Figure 1. Above showing bilateral duplex urinary system with a joining of two left ureters leading to a single insertion in the urinary bladder a, normal caliber right ureter draining the lower moiety and that has inserted into urinary bladder b and a tortuous, dilated right ureter draining the upper moiety and that has inserted into vagina c. NOTE: There was no delayed or differential excretion between the two moieties in the excretory phase.
Figure 2. Above showing distal part of the ectopic right ureter entering into the cervico-vaginal junction (red arrow).
Figure 3. Above showing the two right ureters A is dilated and tortuous, B has normal caliber while C shows the uterus.
3. Discussion
Ectopic ureter is often misdiagnosed due to its vague presentation. This condition may impose a diagnostic challenge during the neonatal or infant period; hence, in most instances delayed diagnosis is common, and therefore high index of suspicion especially in female clients should be sought in case of a longstanding history of urine incontinence [7] [8]. The differential diagnosis of this condition in line of persistent continuous urine incontinence is congenital vesical vaginal fistula, however this condition is uncommon [9] [10]. Magnetic resonance imaging (MRI) and Contrast-Enhanced Computed Tomography play an important role in the diagnosis and provide a clue on the function of both upper and lower moieties.
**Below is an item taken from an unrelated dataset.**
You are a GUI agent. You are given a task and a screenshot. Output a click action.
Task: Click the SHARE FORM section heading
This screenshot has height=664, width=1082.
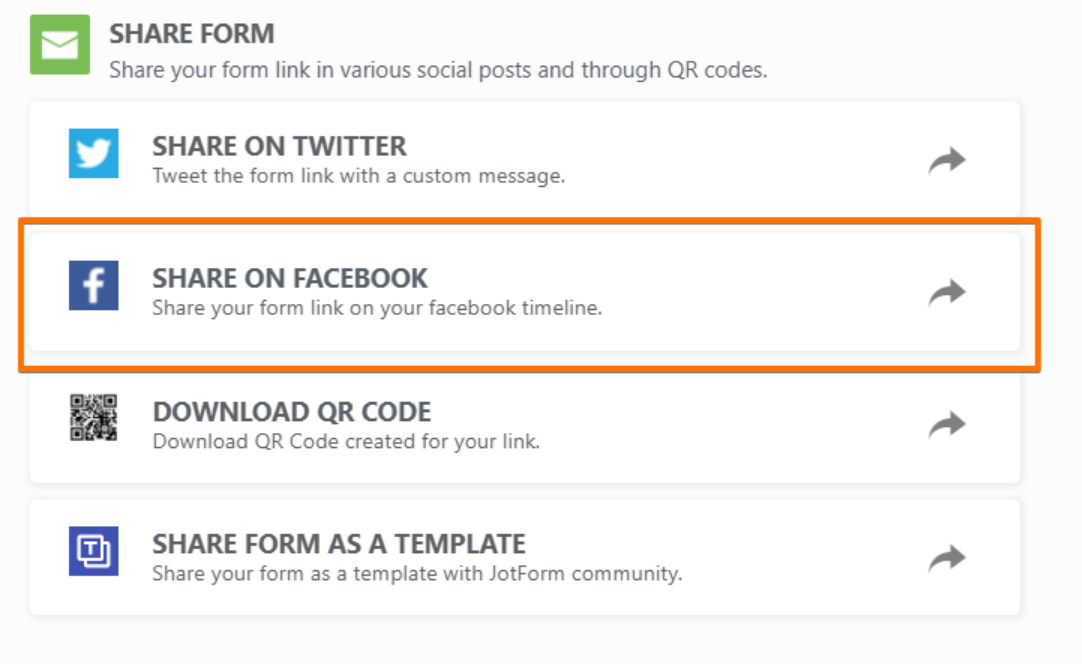point(192,34)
Complementary investigations such as urethrocystoscopy and vaginoscopy should also be considered, as they provide added information on the ectopic location of the ureteric orifice [11]. In some settings, a properly done abdominopelvic or kidney, ureter, and Bladder ultrasonography can aid in the diagnosis of ectopic ureter [12]. Renal isotope scan is critical for the assessment of differential function; however, in this case report it was not done as it was not available in our setting. Management of this condition varies depending on the adequate function of the moieties, location of ectopic ureteric orifice and anomalies related to this condition. Generally, conservative management especially in males, ureteroneocystostomy, transureteroureterostomy, and hemi nephroureterectomy may be the options [13] [14].
4. Conclusion
Ectopic ureter is normally associated with a duplex collecting system. The site of insertion varies in males and females. This congenital anomaly predominates in females. Persistent, continuous urine incontinence and dribbling of urine or enuresis, especially in females, should warrant further evaluation, including MRI and CT Urogram. Ectopic ureter is mainly managed surgically; however, there is documentation of conservative management especially in male patients.
Ethical Approval
Ethical approval was obtained from Mbeya Zonal Referral Hospital (MZRH).
Consent
Informed written consents were obtained from the parents, and they allowed this information to be published.
Author Contribution
Each author participated equally in every level of evaluating the patient, summarizing patient’s particulars and history, including physical examination and follow-up of the patient after surgery. We had three teams; gynecology, urology and radiology team who worked hand in hand.
Acknowledgements
The authors would like to thank and acknowledge the hospital Director of MZRH for the sincere support and encouragement in every step to the completion of this case report. Also, the nurses in the Urology clinics, the Urology theatre team, the Urology wards, and the radiology department for their continued and endless support.